> Objectifs
#1 Pour chacune des affirmations suivantes, indiquez par oui ou non si elle concorde avec le texte, puis citez mot pour mot le passage qui tranche : (a) La plaignante a déposé plainte aussitôt après les faits allégués. (b) Le lieu des faits était sous vidéo surveillance. (c) La plaignante s'est présentée à la deuxième audition en tête à tête.
#2 D'après le texte, qui a réclamé la confrontation ?

> Texte
Elle a déposé plainte plusieurs mois après les faits allégués, qui auraient eu lieu en extérieur. Le procureur m'a saisie de toute évidence au vu du caractère massif du syndrome post traumatique et son cortège habituel de symptômes, troubles du sommeil, troubles alimentaires...
réviviscences, crises d'angoisse, repli sur soi... A la lecture du dossier on constate aussi qu'on n'a pas envie de faire connaissance avec le mis en cause, qui a précisé en garde-à-vue "au vu de mon physique, vous pensez vraiment que j'ai besoin de forcer qui que ce soit?"
Il a d'ailleurs répété ces propos lors de l'interrogatoire de première comparution à l'issue duquel je l'ai mis en examen. Commission rogatoire, expertises... Et le passage obligé, d'ailleurs réclamé par la défense, que je n'ai aucun motif pour refuser : la confrontation.
J'ai d'autant moins de raisons de refuser cette expertise que devant l'expert psychologue la partie civile a affirmé vouloir voir en face son agresseur et comment il oserait nier : l'expert a indiqué qu'elle pouvait gérer ce moment, j'ai donc convoqué madame et monsieur.
Il y a 1 hic. Elle ignore que je le sais, mais elle ment.Le lieu des faits était sous vidéo surveillance, et s'ils se sont vus ce jour là, il n'y a rien eu de sexuel. On peut observer (sans le son) une conversation tendue, 1 tentative de geste tendre de sa part à elle, éconduite.
Des témoins l'ont vue juste après, elle n'est donc pas rentrée directement chez elle comme elle l'affirme, et elle n'était pas effondrée mais en colère de son infidélité et son manque de respect. Moult autres éléments, sans ambiguïté, le démontrent : elle ment.
Je voulais le lui faire savoir lors d'1 2ème audition en "tête à tête" mais elle n'a pas honoré ma convocation & m'a fait savoir par son avocat de directement passer à la case confrontation,car elle a 1 vie professionnelle ne lui permettant pas de se libérer aussi souvent. Soit.
On se retrouve donc la, elle, lui, leurs conseils, ma greffière, & moi. Il est méprisant, tient des propos d'1 mufflerie rare. Elle est effondrée, pleure énormément, proteste lorsqu'il la traite de menteuse. Après avoir de nouveau recueilli leurs versions...Je déroule.

> Éléments

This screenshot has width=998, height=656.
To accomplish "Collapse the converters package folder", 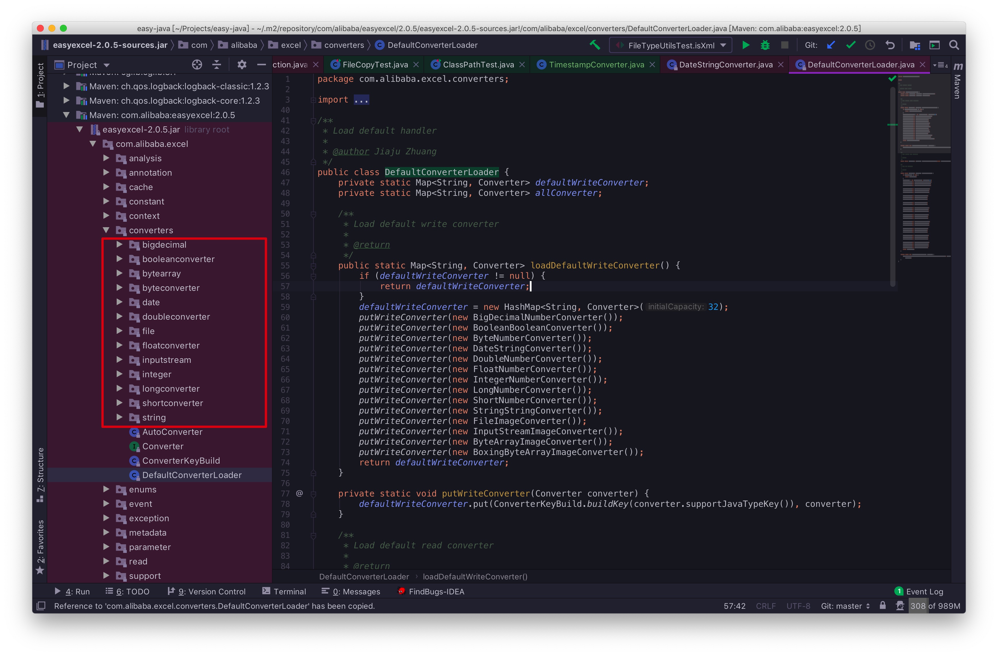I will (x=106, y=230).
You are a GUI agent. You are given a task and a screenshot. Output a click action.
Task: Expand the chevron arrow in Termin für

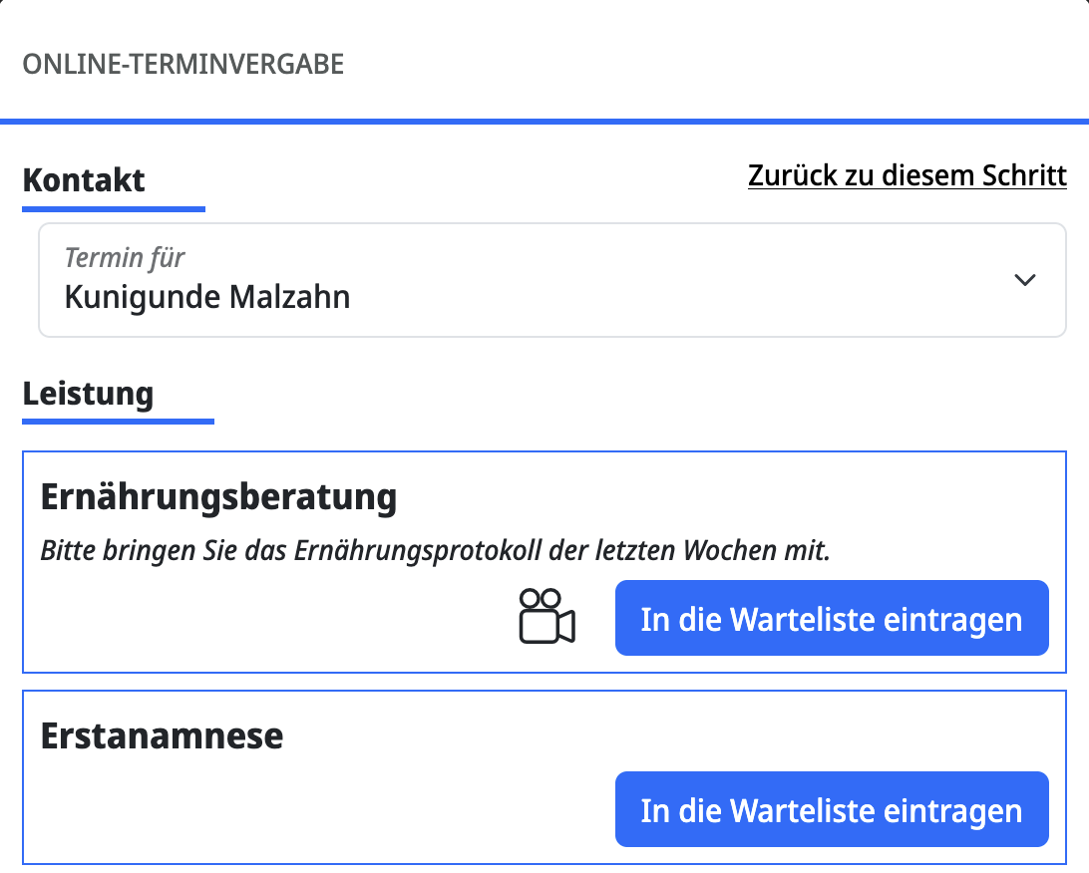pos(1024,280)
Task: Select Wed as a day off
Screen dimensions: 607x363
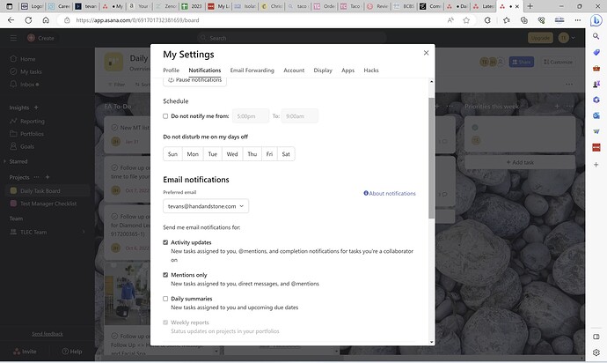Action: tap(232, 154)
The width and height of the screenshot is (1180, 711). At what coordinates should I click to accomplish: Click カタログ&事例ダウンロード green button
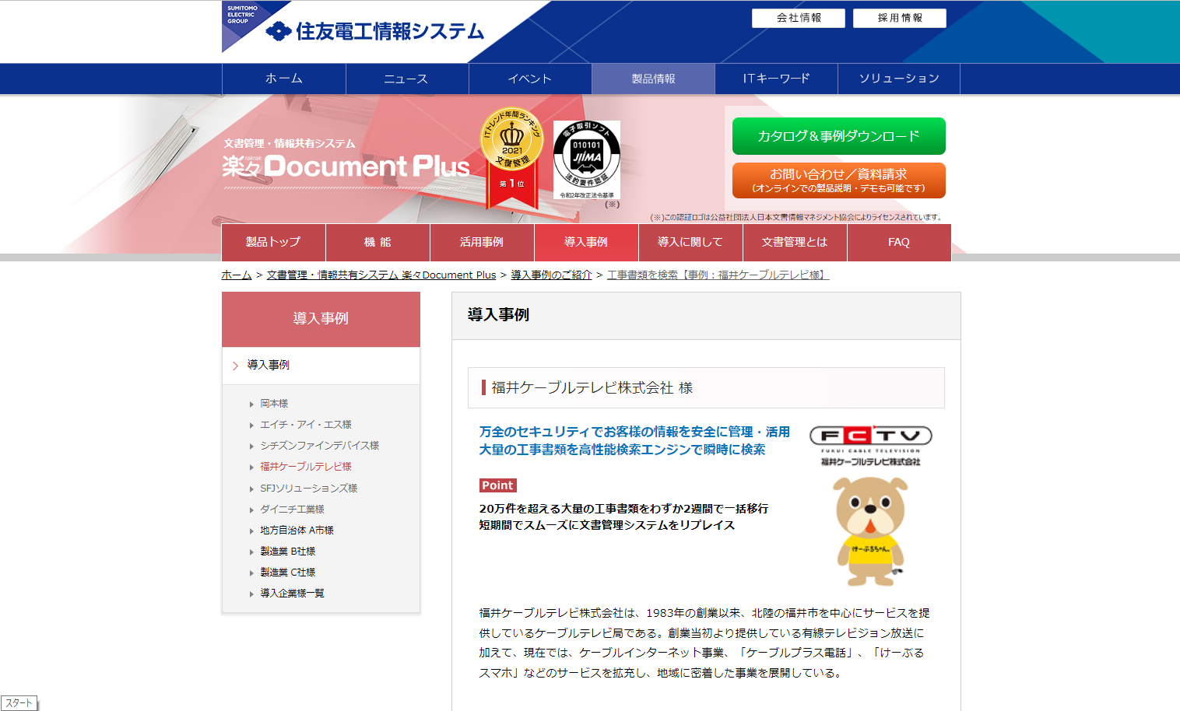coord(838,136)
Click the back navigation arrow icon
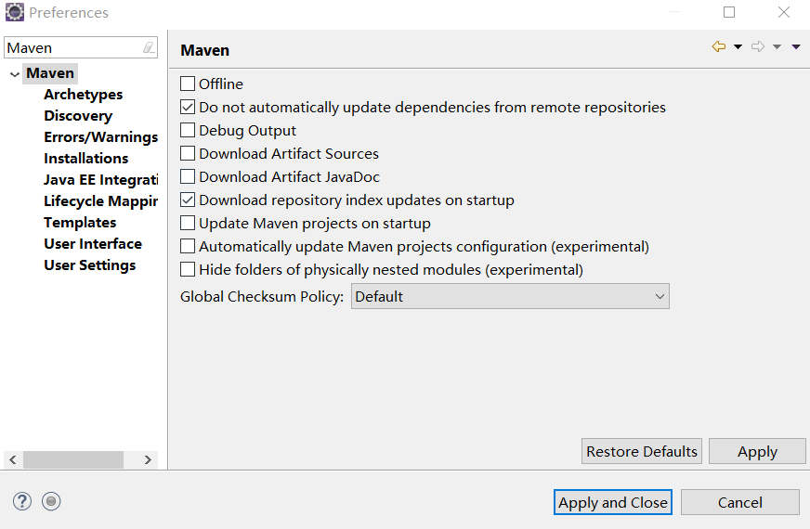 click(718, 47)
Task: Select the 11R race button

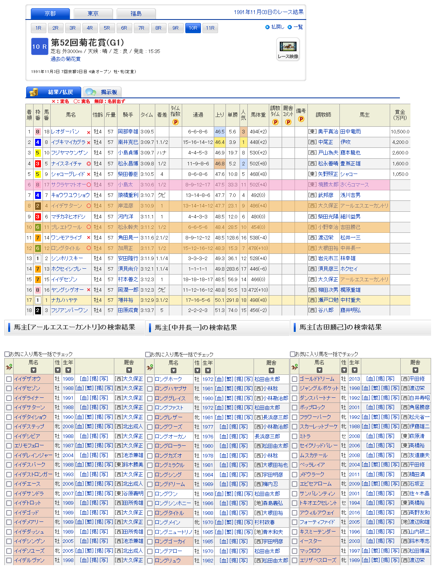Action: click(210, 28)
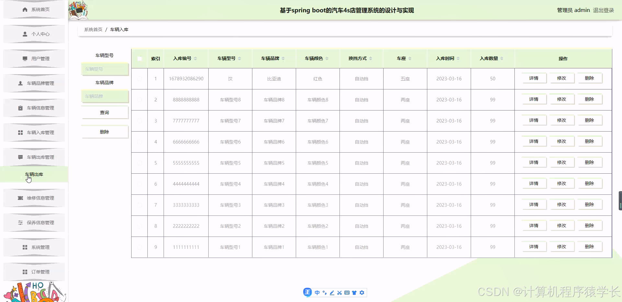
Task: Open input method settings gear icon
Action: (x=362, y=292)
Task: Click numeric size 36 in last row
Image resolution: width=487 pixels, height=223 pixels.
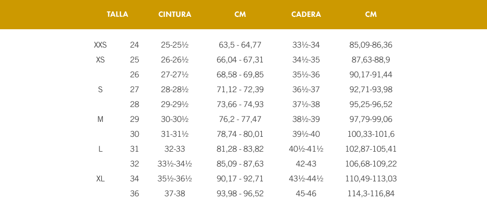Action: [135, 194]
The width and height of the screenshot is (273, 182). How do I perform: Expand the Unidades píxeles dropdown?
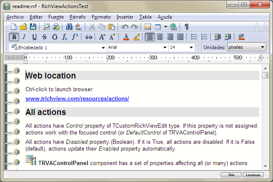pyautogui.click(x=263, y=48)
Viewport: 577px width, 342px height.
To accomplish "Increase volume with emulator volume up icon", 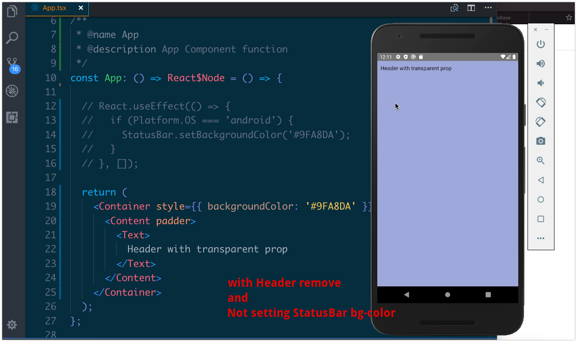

> Réponses par consigne
#1
(a) Non : « Elle a déposé plainte plusieurs mois après les faits allégués »
(b) Oui : « Le lieu des faits était sous vidéo surveillance »
(c) Non : « elle n'a pas honoré ma convocation »

#2 La défense.